Document text
Federal and state lawmakers and regulators are pushing to keep up with the legal framework of using adopting digital health as part of care coordination and the move to value-based payment in health care. Such efforts are resulting in coverage of telehealth and virtual care services.
Over the last year, Health and Human Services (HHS) has been focusing on “identifying regulatory requirements or prohibitions that may act as barriers to coordinated care, assessing whether those regulatory provisions are unnecessary obstacles to coordinated care, and issuing guidance or revising regulations to address such obstacles and, as appropriate, encouraging and incentivizing coordinated care.”

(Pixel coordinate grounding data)

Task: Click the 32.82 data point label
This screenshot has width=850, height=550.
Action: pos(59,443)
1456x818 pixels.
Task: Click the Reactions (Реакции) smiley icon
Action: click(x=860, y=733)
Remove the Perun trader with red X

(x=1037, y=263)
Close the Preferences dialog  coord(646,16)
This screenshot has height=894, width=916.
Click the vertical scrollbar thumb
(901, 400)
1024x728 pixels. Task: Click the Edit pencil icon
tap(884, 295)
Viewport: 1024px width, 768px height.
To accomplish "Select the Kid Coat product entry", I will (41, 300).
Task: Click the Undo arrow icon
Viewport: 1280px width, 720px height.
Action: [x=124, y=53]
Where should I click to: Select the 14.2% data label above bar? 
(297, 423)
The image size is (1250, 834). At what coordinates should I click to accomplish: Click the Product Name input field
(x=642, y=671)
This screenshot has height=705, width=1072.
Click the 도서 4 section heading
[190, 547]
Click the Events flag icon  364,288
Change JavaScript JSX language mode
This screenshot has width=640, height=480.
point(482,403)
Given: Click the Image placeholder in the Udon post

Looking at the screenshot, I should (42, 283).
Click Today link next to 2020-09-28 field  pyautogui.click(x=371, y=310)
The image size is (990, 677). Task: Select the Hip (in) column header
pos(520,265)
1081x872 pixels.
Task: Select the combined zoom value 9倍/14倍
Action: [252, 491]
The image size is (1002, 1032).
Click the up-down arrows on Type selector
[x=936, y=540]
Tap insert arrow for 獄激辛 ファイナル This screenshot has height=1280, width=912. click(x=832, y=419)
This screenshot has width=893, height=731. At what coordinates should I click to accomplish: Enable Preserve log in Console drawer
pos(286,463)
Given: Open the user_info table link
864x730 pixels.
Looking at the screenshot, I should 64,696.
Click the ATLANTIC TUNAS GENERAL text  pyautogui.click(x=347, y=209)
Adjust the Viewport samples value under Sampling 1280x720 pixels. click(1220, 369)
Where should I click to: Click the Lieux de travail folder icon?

To do
1 – Using the passage on digital health regulation, state whether each statement agrees with it. Answer yes or no for each, and quote the words that decide it.
(a) The efforts described are resulting in coverage of telehealth and virtual care services.
(b) HHS has been focusing on these matters for the last five years.
(c) Only federal lawmakers are named as pushing to keep up with the legal framework.
2 – Answer these questions from the passage on digital health regulation.
(a) Besides lawmakers, who is pushing to keep up with the legal framework?
(b) Which department's focus is described in the second paragraph?
(c) What change in payment in health care is mentioned?
3 – Carry on the passage on digital health regulation beyond its last sentence.

Expected responses
1 –
(a) Yes: "Such efforts are resulting in coverage of telehealth and virtual care services."
(b) No: "Over the last year, Health and Human Services (HHS) has been focusing on"
(c) No: "Federal and state lawmakers and regulators are pushing to keep up with the legal framework"

2 –
(a) Federal and state regulators.
(b) Health and Human Services (HHS).
(c) The move to value-based payment in health care.

3 –
There have been a series of requests for information (RFI) from CMS, the HHS of Inspector General (OIG) and the Office for Civil Rights (OCR) soliciting comments and feedback on multiple areas of federal law. CMS issued an RFI for potential changes in the Stark law, the federal physician self-referral law, with a goal of reducing regulatory burden and dismantling barriers to value based care transformation while also taking care to protect the integrity of the Medicare Program. OIG issued an RFI on the anti-kickback statute (AKS) and civil monetary penalties (CMP) looking into the impact on coordinated care or value-based care and financial arrangements implicated by the AKS. OCR solicited comments on whether HIPAA Rules should be modified to better facilitate the health care industry’s transformation to value-based health care and the coordination of care.
Why have government agencies done this? Value-based payment models and the digital health tools that they use may implicate all three federal laws: Stark, AKS and CMP. It is important for the government to seek feedback on whether the laws may be a barrier to coordinated care structures. For example, health systems across the United States and providers may subsidize the use of electronic health records (EHR), telehealth programs and/or cybersecurity technologies by community providers. Healthcare is moving more and more towards digital health, and laws and regulations need to keep up with the fast-moving modalities that are available to payors, providers and patients without stifling innovation.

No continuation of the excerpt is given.